Learning only progresses through the idea of reflection. It is in reflection or the re-examining of an experience and its effects, that learning is greatly aided and accelerated. Unaided by those who already know what a learner is trying to learn, one can progress, but such progress is greatly impeded and slowed by a lack of current understanding. We do learn forward, but we only understand backward. So, a mentor, a coach or a learning assistant who already possesses the knowledge or skills we seek can help us immensely in the reflection process.


It is the mentor’s job to get you to think about what went wrong or how you might have done something better. A mentor will ask, “Well, what happened? And, why do you think this effect occurred? And what might you have done differently?” or, “What do you now plan to do?” Our mentor stimulates the reflection that we might otherwise not have done. If the mentor can kindly offer some tips, such assistance can expand and accelerate the initial teaching and the reflective learning processes. For example, “Do you think that if you had put your foot down when you tried to stop your bike you might not have crashed to the ground?”

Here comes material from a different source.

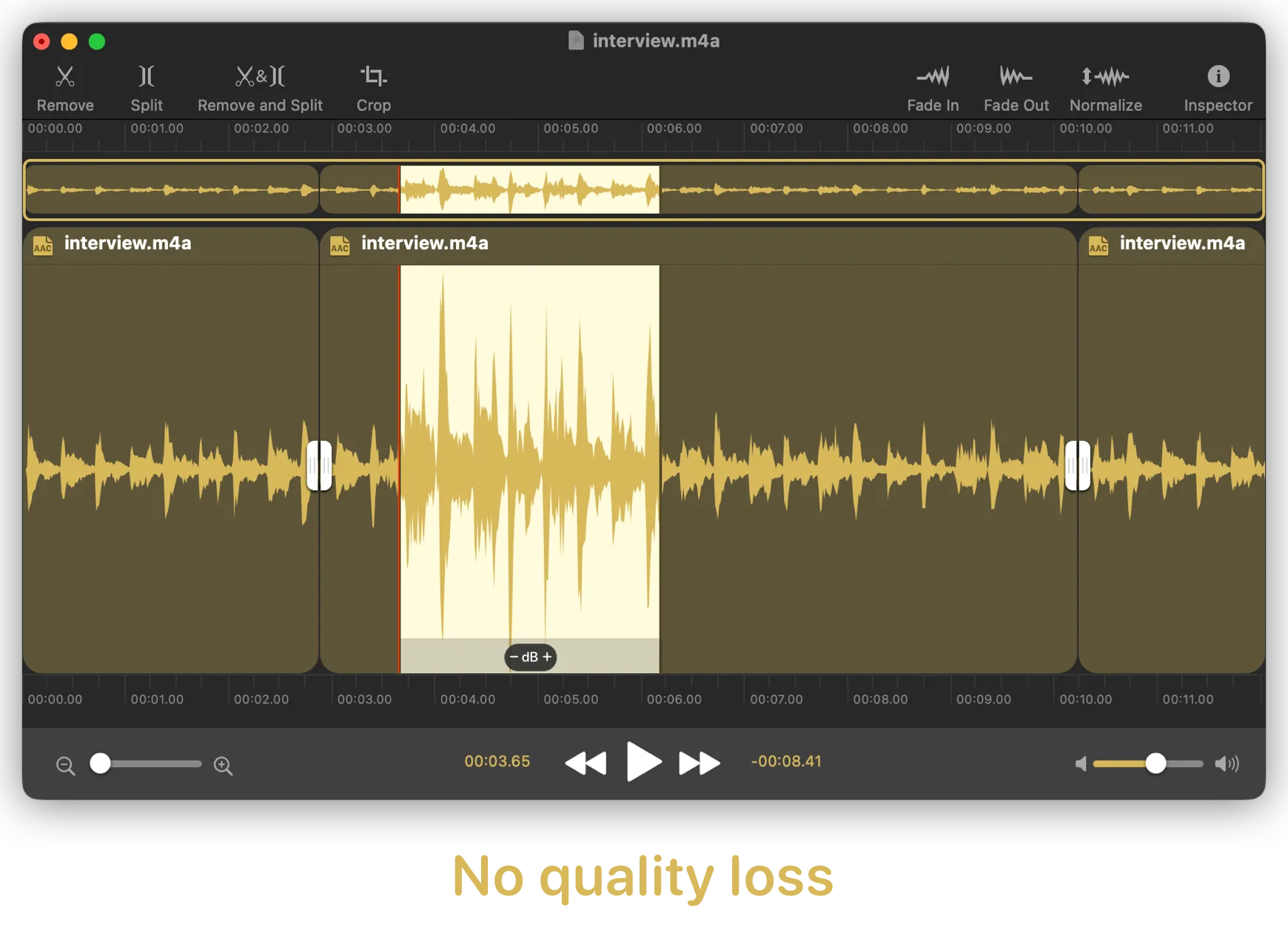This screenshot has width=1288, height=947.
Task: Apply Fade Out effect
Action: (1016, 87)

The objective of reflection is the recognition and the identification of the causes and effects of what has happened or can be caused to happen better or differently. In these processes, the mentee is aided to also learn the art of sophisticated analysis — thinking and doing so that the skills and sub-skills of each lesson can be repurposed and applied to other tasks and challenges.

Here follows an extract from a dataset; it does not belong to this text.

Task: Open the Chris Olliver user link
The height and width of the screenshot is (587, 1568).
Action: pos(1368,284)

As a mentor sees light bulbs in the learner’s eyes, he or she then might suggest step three, or the corrected action stage. These suggestions might also take the form of confirming questions, such as, “Do you think that would work?” and then, “Do you think you could do it?” Only after such confirming questions are positively answered might they make the encouraging suggestion, “Let’s try again. And, now let’s put your foot on the ground when you stop your bike.”

In more complex environments with even more complex lessons or skills to be learned, the optimum mentor facilitates further learning and choice of next action by aiding the student to see the lesson and the possibilities in multiple dimensions. The practiced mentor offers his questions and lessons in a way that entices the mentee to not only learn the skill but to love the understanding of subtlety and detail.

Reach out

No one in business should go it alone, as they say, or if he or she does, the person often finds it harder to get to the top. Successful businesspeople realize that having someone else who has gone before them whom they can bounce ideas off of is an asset and necessity. The mentor will have insight into the challenges the mentee will face and can provide guidance and suggestion to help make their travels in the life of business easier or a hand to grab onto if they falter.

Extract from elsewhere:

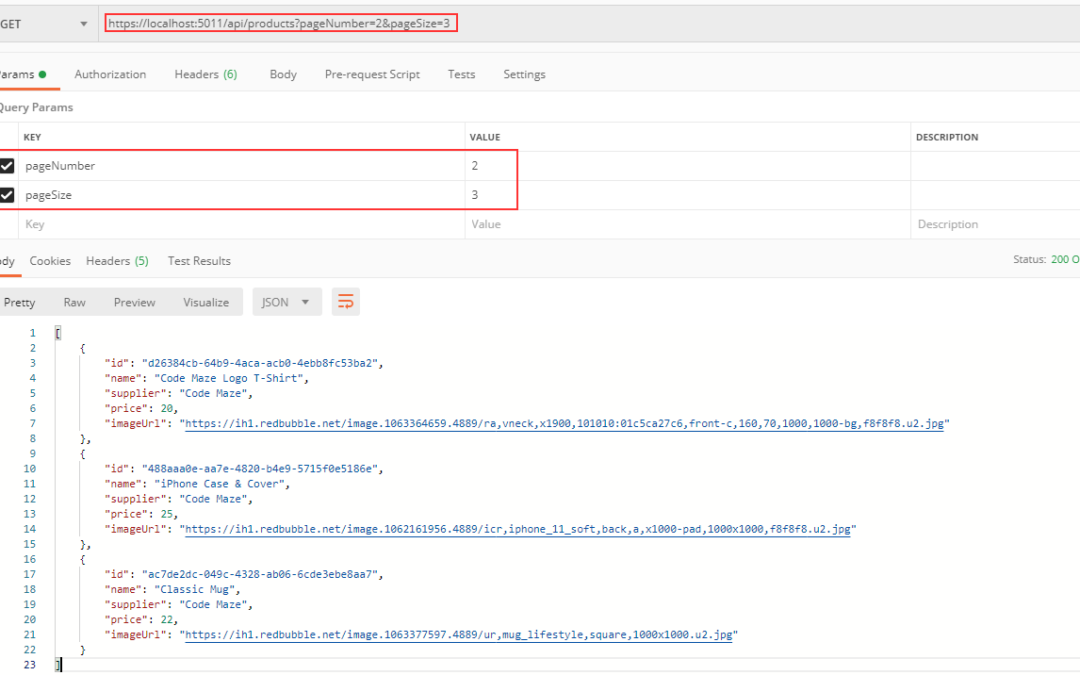1080x675 pixels.
Task: Select the Visualize response view
Action: pos(206,302)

It’s about standing on the shoulders of others who have traveled the path before you. These people have made the mistakes that they don’t want you to make. Mentors in the business world reach out, share experiences, ideas and a helping hand to pull you up the mountain of learning and adversity.

Thomas M. Nies is the founder and CEO of Cincom Systems Inc. Since its founding in 1968, Cincom has matured into one of the largest international, independent software companies in the world. Cincom’s client base spans communications, financial services, education, government, manufacturing, retail, healthcare and insurance.